Distance



  • Some of parts of our system have to determine the distance between two points based on the curvature of the Earth. Here is the representation of a lat/long point on the surface of the Earth and the algorithm (as it is) for calculating that distance.

    public class Point extends Object implements Serializable {
    

    private float latitude = 0;
    private float longitude = 0;

    // omitted obvious getters and setters

    public float distance(Point other) {
    float latStart = 0f;
    float latEnd = 0f;
    float lonStart = 0f;
    float lonEnd = 0f;
    double distance = 0f;

    if ( other != null ) {
      latStart = (float) java.lang.StrictMath.toRadians(getLatitude());
      latEnd = (float) java.lang.StrictMath.toRadians(other.getLatitude());
      lonStart = (float) java.lang.StrictMath.toRadians(getLongitude());
      lonEnd = (float) java.lang.StrictMath.toRadians(other.getLongitude());
      // value of 3440 is used as the radius of the Earth in nautical miles
      distance = 3440f * java.lang.StrictMath.acos(( java.lang.StrictMath.sin(latStart) * java.lang.StrictMath.sin(latEnd)) +
                         (java.lang.StrictMath.cos(latStart) * java.lang.StrictMath.cos(latEnd) *
                         java.lang.StrictMath.cos(lonEnd - lonStart)));
    
    }
    return (float) distance;
    

    }
    }

    The WTFs I see:

    • Downcasting to float at every calculation losing precision everywhere.
    • Checking for other's null-ness after initializing variables (old C-coders built this system.)
    • Why the hell didn't you just import java.lang.StrictMath for clarity?
    • Minor, 3440f as a magic number, explained in comments, but not a 'named constant'

    I don't know about the trig, but it seems to me that downcasting doubles to floats throughout this calculation will lead to spurious results, eh? As a matter of fact, our software creates new records in the database when the distance is greater than some threshold. Apparently we have some 3,000,000 extra records because this routine returns NaN (yay, strict math?) when the points are REALLY close to one another and, of course, the programmer didn't expect that and therefore the program doesn't know how to deal with NaN ... Suffice it to say, the comparison fails, and new records are created.

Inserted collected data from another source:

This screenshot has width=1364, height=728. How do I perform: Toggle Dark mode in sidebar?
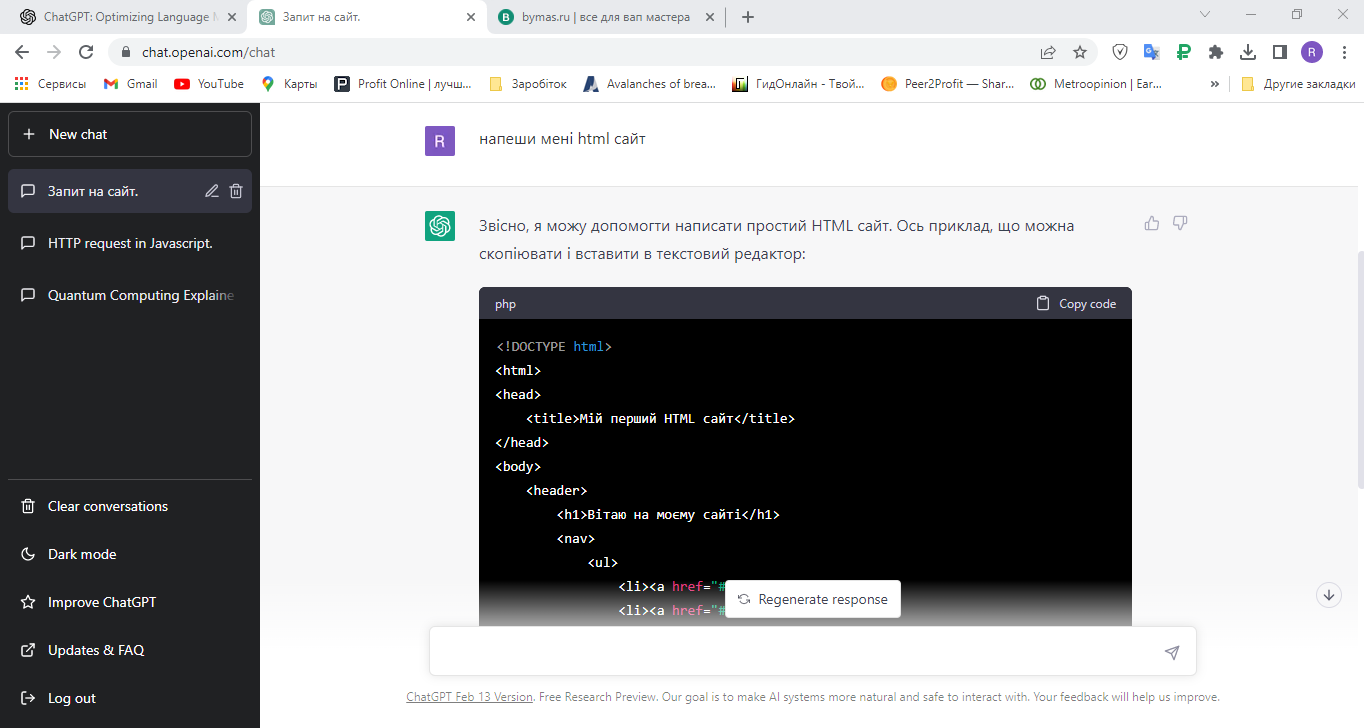click(x=82, y=554)
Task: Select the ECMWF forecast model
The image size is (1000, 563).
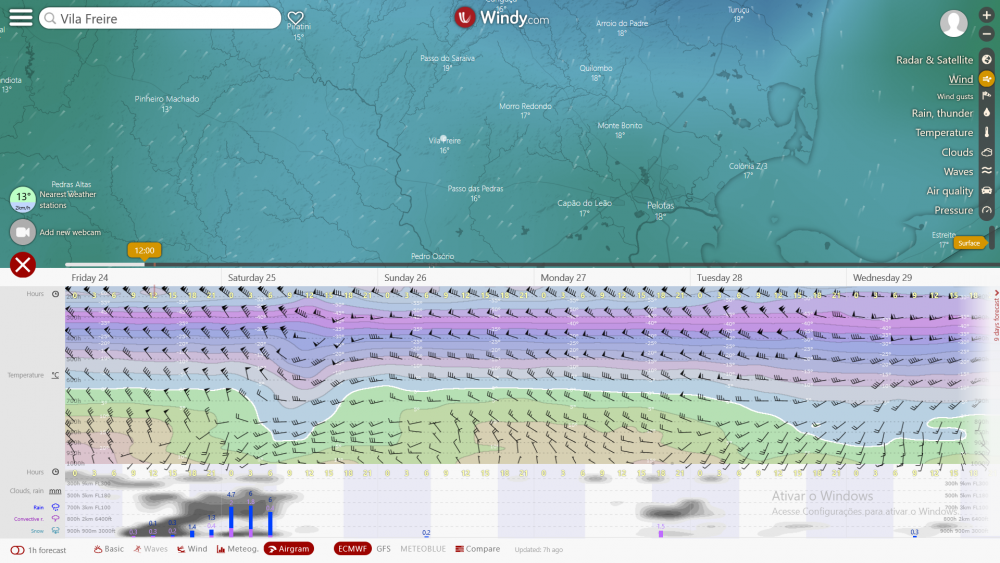Action: 352,549
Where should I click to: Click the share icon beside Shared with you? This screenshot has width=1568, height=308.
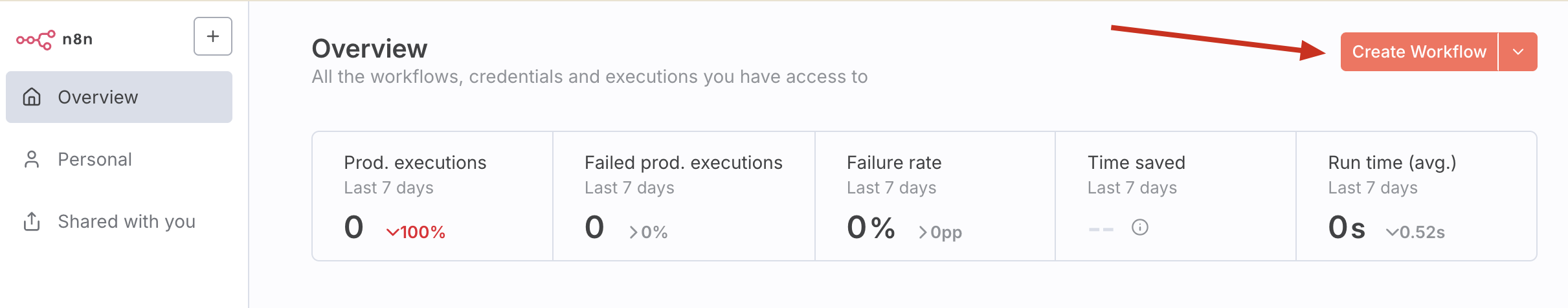click(x=32, y=221)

    I won't share the 'parseLatitude(String)' and 'parseLongitude(String)' methods as they are hideously long a frought with peril.

    (Note: I had to transcribe this by hand, so errors and/or typos may have been introduced not related to the overall WTF-iness.)



  • @zelmak said:

    Why the hell didn't you just import java.lang.StrictMath for clarity?

    If it's in the java.lang package, you don't even need to import it — you can just use the name StrictMath as is, as long as there's no other class with that name floating around.


  • Discourse touched me in a no-no place

    Almost but not quite entirely unlike Haversine then?



  • @zelmak said:

    As a matter of fact, our software creates new records in the database when the distance is greater than some threshold.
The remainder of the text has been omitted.